* **Exercise details**:
For the records below, give the number of lines that include the string "This". Nothing else belongs in the answer.

== Segment start ==

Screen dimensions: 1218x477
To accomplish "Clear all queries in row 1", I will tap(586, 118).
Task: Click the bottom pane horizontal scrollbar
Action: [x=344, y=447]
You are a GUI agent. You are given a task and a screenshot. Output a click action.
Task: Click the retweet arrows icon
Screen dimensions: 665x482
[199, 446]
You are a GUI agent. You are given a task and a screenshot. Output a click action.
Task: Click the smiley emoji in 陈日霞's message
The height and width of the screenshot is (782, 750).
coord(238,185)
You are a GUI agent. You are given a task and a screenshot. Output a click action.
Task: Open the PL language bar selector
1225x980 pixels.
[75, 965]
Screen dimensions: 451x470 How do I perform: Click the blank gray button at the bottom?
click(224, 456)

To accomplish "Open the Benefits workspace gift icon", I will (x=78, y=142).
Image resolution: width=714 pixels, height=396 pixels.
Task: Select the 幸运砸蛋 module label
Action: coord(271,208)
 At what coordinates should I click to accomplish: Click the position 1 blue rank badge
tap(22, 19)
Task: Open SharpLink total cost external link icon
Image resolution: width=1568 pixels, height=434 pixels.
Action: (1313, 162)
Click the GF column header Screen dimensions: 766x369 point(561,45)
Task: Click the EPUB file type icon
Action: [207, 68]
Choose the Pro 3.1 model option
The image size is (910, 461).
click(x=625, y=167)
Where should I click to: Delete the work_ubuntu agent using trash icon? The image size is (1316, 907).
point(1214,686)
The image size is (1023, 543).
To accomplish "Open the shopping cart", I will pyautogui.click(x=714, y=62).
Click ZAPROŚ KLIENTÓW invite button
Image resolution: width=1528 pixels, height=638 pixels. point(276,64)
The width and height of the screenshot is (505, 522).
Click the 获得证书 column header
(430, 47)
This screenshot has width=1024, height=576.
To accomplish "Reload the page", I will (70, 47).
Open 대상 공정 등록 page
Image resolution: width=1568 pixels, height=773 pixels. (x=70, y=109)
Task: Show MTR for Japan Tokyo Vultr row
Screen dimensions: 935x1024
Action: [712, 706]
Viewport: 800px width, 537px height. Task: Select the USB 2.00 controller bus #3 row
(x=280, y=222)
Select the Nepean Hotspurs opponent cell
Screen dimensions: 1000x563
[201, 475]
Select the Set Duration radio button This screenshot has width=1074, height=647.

== Segment end ==

* **Exercise response**:
2